How to split a single file into multiple text files based on first string on each line?

How to split a single file into multiple text files based on first string on each line?

7
NewbieNewbie
7

    Jul 06, 2018#1

    Since I visit and search UltraEdit forum SO often, I need to bookmark them in the text file.
    I prefer txt file because it's very simple and easy to search and manage.
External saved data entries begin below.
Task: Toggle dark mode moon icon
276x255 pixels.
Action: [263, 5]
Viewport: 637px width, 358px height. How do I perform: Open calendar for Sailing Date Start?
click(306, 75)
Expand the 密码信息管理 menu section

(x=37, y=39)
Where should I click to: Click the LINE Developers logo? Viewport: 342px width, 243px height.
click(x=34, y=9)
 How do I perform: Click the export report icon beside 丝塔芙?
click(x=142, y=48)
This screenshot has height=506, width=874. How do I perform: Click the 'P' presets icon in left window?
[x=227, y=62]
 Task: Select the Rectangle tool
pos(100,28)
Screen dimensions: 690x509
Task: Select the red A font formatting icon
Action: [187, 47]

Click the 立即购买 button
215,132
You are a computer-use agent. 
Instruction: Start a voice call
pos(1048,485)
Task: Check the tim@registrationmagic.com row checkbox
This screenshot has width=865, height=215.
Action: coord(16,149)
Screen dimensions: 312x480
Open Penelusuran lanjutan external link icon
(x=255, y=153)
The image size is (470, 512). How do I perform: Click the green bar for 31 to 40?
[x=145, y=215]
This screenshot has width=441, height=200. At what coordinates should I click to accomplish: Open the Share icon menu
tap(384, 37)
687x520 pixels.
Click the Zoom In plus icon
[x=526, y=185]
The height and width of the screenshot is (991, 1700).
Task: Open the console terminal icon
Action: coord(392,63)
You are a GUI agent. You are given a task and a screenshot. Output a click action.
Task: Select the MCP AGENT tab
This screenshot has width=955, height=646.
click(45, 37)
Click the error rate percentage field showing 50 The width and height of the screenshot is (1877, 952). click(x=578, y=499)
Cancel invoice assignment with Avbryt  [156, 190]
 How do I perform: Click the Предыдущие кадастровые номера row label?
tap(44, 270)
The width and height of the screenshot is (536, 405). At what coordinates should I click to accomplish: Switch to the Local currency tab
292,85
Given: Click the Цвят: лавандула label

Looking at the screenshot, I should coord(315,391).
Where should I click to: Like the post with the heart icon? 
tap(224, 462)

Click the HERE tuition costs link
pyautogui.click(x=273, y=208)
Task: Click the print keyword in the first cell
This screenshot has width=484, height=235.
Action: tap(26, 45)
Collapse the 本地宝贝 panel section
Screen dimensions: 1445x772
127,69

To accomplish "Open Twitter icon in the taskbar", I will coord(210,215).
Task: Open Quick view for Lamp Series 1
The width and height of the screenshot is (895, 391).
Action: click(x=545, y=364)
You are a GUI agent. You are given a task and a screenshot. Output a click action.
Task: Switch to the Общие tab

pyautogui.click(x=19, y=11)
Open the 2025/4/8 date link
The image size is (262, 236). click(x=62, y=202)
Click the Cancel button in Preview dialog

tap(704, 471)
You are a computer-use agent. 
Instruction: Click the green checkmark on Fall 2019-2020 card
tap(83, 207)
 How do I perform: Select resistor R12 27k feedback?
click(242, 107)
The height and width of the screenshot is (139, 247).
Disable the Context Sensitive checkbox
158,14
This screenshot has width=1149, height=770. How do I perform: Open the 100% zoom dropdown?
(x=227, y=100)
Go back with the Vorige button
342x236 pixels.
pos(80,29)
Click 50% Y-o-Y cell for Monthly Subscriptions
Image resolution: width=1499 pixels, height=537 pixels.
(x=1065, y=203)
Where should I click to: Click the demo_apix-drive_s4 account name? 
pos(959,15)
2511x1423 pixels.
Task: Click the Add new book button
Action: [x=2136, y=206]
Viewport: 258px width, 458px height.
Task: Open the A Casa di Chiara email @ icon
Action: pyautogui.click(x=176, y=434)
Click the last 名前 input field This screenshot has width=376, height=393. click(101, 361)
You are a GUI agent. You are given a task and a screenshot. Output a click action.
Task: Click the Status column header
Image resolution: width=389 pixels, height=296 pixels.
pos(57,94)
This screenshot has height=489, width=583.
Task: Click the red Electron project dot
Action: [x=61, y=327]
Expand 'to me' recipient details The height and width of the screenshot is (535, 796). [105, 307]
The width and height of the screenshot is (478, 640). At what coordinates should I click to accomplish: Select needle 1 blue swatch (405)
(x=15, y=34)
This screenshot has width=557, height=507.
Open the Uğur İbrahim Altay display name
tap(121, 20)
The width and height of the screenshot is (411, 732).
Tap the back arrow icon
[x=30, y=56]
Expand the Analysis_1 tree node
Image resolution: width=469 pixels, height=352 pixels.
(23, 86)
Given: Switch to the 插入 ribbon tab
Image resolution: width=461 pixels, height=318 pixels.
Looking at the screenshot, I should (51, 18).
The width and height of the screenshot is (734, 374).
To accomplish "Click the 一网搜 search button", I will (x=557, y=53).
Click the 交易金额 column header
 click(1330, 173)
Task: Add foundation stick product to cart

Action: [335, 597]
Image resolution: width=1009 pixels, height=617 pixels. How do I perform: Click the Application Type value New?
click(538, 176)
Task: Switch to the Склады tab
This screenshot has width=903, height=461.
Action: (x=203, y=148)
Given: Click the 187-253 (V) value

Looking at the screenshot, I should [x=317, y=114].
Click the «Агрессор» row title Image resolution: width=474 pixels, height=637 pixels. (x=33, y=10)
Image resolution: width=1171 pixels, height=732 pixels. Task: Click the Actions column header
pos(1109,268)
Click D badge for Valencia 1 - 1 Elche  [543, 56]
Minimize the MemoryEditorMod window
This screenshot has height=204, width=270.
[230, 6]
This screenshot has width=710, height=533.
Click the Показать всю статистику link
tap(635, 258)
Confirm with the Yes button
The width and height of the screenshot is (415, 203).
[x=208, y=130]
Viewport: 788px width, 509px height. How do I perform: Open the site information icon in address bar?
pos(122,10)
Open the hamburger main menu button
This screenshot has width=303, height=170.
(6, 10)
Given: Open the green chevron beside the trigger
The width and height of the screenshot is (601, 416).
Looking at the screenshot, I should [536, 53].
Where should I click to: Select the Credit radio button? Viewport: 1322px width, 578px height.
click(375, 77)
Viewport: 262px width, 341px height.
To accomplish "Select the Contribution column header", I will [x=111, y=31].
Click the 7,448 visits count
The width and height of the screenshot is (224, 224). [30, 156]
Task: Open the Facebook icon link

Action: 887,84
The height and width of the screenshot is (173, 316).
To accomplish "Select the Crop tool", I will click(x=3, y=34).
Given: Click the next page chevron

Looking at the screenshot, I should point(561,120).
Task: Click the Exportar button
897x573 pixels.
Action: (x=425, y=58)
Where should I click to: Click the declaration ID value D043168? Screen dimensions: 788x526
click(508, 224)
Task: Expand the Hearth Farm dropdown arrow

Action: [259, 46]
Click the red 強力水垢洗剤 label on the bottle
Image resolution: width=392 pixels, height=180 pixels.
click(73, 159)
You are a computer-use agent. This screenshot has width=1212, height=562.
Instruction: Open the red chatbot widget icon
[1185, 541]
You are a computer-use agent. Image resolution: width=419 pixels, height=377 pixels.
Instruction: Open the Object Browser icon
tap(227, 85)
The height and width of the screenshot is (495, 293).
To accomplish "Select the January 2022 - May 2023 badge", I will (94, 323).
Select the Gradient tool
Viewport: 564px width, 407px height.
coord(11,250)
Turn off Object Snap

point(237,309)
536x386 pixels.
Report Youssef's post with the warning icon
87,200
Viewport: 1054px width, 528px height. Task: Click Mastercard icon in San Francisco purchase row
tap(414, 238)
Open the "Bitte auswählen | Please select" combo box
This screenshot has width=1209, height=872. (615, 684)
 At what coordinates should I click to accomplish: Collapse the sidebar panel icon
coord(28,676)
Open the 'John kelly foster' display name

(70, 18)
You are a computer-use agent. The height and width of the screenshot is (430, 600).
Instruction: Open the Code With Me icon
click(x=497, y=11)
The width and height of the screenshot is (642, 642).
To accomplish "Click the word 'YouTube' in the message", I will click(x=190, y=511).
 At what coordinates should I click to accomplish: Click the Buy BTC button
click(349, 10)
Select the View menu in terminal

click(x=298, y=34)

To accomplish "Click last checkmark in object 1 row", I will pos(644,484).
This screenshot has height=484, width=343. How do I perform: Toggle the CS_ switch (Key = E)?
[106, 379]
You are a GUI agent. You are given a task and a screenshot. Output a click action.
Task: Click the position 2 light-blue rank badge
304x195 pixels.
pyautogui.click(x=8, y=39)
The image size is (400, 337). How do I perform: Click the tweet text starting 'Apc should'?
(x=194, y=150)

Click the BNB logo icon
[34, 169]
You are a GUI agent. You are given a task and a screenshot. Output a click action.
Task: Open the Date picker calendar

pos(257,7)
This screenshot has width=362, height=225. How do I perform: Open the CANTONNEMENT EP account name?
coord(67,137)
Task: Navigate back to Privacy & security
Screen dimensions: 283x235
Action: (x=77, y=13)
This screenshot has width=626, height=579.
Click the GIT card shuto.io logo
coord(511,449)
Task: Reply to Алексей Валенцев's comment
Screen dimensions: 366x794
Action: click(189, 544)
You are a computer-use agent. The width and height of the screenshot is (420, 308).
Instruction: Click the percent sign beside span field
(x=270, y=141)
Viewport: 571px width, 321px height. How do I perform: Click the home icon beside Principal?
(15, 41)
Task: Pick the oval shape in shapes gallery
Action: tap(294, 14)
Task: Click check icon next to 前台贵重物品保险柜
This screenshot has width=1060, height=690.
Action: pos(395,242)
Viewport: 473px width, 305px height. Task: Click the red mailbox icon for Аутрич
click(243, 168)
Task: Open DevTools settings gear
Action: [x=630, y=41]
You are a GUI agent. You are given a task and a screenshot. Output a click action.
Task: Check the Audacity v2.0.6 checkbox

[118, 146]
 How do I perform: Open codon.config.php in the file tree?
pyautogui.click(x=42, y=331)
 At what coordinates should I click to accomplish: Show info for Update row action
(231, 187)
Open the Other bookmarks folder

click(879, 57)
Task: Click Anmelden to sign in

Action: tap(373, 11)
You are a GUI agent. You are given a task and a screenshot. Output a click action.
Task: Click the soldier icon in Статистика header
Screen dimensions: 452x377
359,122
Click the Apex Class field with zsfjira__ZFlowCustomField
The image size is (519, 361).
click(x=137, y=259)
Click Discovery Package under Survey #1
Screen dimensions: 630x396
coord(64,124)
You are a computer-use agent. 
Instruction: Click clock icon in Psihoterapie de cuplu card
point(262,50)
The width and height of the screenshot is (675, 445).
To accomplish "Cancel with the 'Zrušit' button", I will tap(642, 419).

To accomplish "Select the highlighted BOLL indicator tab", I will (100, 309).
My UE version is 25.10.0.32.

    So here is my question.

    Before:
    Bookmark(unique number)_TITLE    URL

    After:
    Bookmark(unique number)_TITLE.txt

    Example:

    Before:

    Code: Select all

    Bookmark0_forums.ultraedit.com index.html http://forums.ultraedit.com/
    Bookmark01_copy.filtered.Bookmarks to clipboard via macro.page1     http://forums.ultraedit.com/viewtopic.php?t=3609
    Bookmark01_copy.filtered.Bookmarks to clipboard via macro.page5 http://forums.ultraedit.com/viewtopic.php?t=3609
    Bookmark01_copy.filtered.Bookmarks to clipboard via macro.page2 http://forums.ultraedit.com/viewtopic.php?t=3609
    Bookmark01_copy.filtered.Bookmarks to clipboard via macro.page80000  http://forums.ultraedit.com/viewtopic.php?t=3609
    Bookmark01_copy.filtered.Bookmarks to clipboard via macro.page00     http://forums.ultraedit.com/viewtopic.php?t=3609
    Bookmark01_copy.filtered.Bookmarks to clipboard via macro.page010       http://forums.ultraedit.com/viewtopic.php?t=3609
    Bookmark2_filtered-Bookmarks [1]          http://forums.ultraedit.com/copy-filtered-Bookmarks-to-clipboard-via-macro-t17765.html
    Bookmark2_filtered Bookmarks (02)          http://forums.ultraedit.com/copy-filtered-Bookmarks-to-clipboard-via-macro-t17765.html
    Bookmark310005_to clipboard_via_macro                   http://forums.ultraedit.com/copy-filtered-Bookmarks-to-clipboard-via-macro-t17765.html
    Bookmark12_..(saved bookmark & added) how to remove dup!          http://forums.ultraedit.com/how-do-i-remove-duplicate-Bookmarks-t2282.html
    Bookmark05_Find, replace, find in files, replace in files, regular expressions    http://forums.ultraedit.com/find-replace-regular-expressions-f8/
    Bookmark00007_000003 next page via cliboard           https://forums.ultraedit.com/copy-filtered-BOOKMARKs-to-clipboard-via-macro-t17765.html
    Bookmark00007_01 next page        https://forums.ultraedit.com/copy-filtered-BOOKMARKs-to-clipboard-via-macro-t17765.html
    Bookmark00007_2 previous page https://forums.ultraedit.com/copy-filtered-BOOKMARKs-to-clipboard-via-macro-t17765.html
    Bookmark010_question!(@board3) from                     https://forums.ultraedit.com/regular-expression-to-extract-url-strings-from-a-x-t17790.html
    Bookmark010_extract url strings from    https://forums.ultraedit.com/regular-expression-to-extract-url-strings-from-a-x-t17790-s15.html
    Bookmark010_answer cf links http://forums.ultraedit.com/regular-expression-to-extract-url-strings-from-a-x-t17790-s15.html
    After:

    So in this case 8 txt files should be there created
    ==> and *** each text file has all the urls in it that copied from the same number lines *** (and the first lines title would be the file name of each txt file)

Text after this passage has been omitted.